Existe uma certa concordância em termos de que é possível catalogar três modalidades básicas de relacionamento entre Estado e religião. Nessa tipologia, temos o chamado Estado leigo, o Estado confessional e o Estado laico. O Estado confessional é, na história do Ocidente, aquela modalidade de Estado que vai marcar a trajetória das democracias contemporâneas. Nesse Estado, não há uma comparação entre ordenamento civil - Locke, no Tratado sobre o Governo Civil, diz que ao governo civil cabe a preocupação com o cidadão e à confissão religiosa cabe a preocupação com o fiel, de maneira que ambos os ordenamentos incidem sobre a existência humana - mas o Estado deve se ocupar do cidadão nessa dimensão das demandas e necessidades e a confissão religiosa se ocupa do fiel. Neste Estado, não há essa demarcação de áreas de domínio, de áreas de influência, de terrenos nos quais impregnam um discurso ou outro. Há uma simbiose entre ordenamento religioso e ordenamento jurídico - adotando a noção de ordenamento de Norberto Bobbio, entre outros autores.
A esse respeito, é preciso que se diga que, dos cinco séculos de história do Brasil, quatro séculos foram vividos sob o Estado confessional. Mesmo a primeira Constituição da Monarquia, de 1824, nomeou a Igreja Católica Apostólica Romana como a igreja oficial do Estado, norma que irá vigorar até a Constituição da República de 1891, que, a meu juízo inclusive, salvo engano, foi a carta política que mais vigorosamente demarcou os espaços de incidência da norma jurídica e da norma religiosa. Esse seria um exemplo de Estado confessional. Temos exemplos de Estados confessionais, como o Irã, como o Iraque, boa parte dos países do Oriente Médio, alguns estados africanos; na Europa, a Itália e a Espanha, são casos, de certa forma, em que há uma certa ambigüidade do ponto de vista da relação que o Estado mantém com a Igreja Católica.
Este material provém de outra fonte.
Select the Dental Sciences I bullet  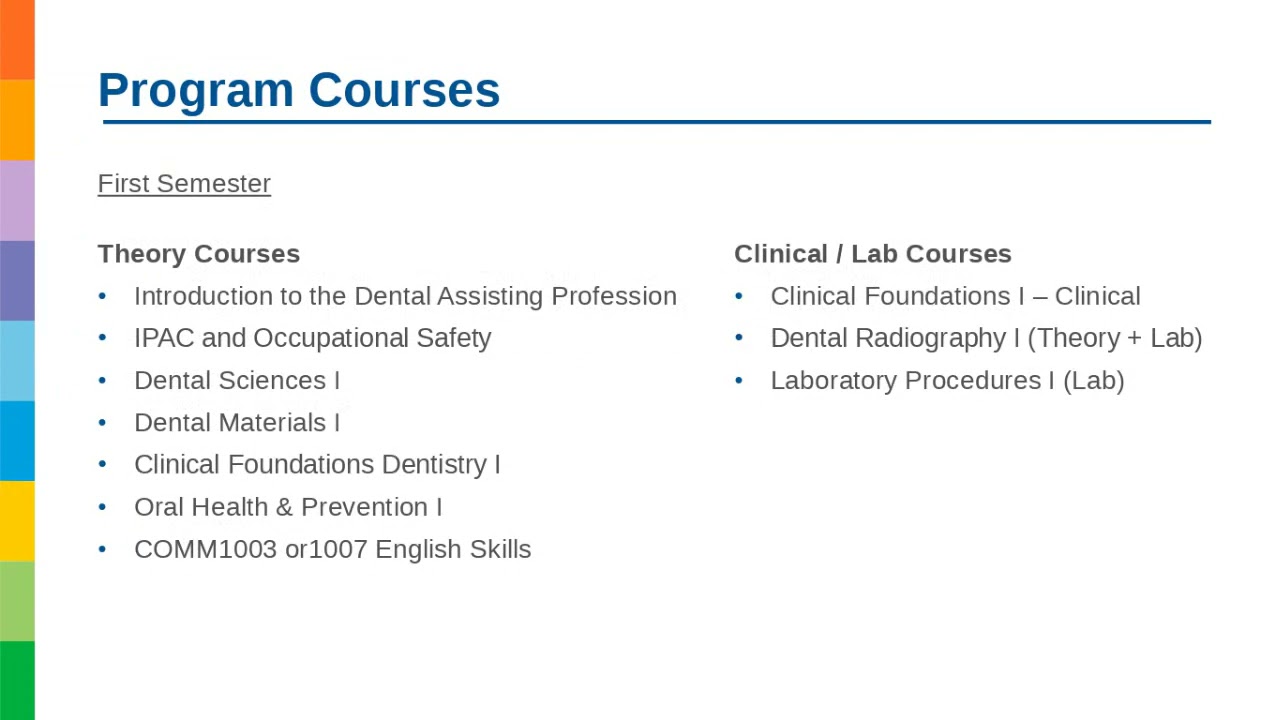tap(237, 380)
Mas, de todo modo, teoricamente, o Iluminismo - antes dele, inclusive o movimento renascentista - representou uma insurgência teórica e política contra essa ingerência, especificamente no caso da Igreja Católica na gestão da coisa pública. Por isso, o Estado laico e o Estado leigo, podem ser apontados como antíteses do Estado confessional, associados à idéia de república, à idéia de coisa pública, à idéia de que o aparelho de Estado não poderia ser apropriado. O erário, a receita pública, o recurso público e os tributos que vão sustentar materialmente o funcionamento do Estado não poderiam ser apropriados por uma confissão religiosa ou por outra.
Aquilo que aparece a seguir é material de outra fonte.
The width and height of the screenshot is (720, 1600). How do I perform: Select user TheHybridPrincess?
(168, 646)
A par do Estado confessional, teríamos então o Estado leigo, que a doutrina nacional, mas também a doutrina estrangeira, tem muita dificuldade para proceder a uma demarcação ou para chegar a um acordo sobre o que é Estado leigo ou Estado laico. Há quem diga que o Estado leigo seria um estado anti-religioso, como foi, por exemplo, durante muito tempo, o Estado da antiga União Soviética, no sentido de que o Estado refutava o discurso religioso. Havia uma repulsa, uma negação, quando não um confronto posto institucionalmente, legalmente, juridicamente, a partir do Estado contra o discurso religioso, contra as confissões religiosas. Há também quem aponte Cuba como um caso em que o Estado foi leigo e que, portanto, trata-se de uma modalidade para a qual a condição de fiel não só não interessa como é mesmo negada, reprovada, censurada pelo ordenamento jurídico.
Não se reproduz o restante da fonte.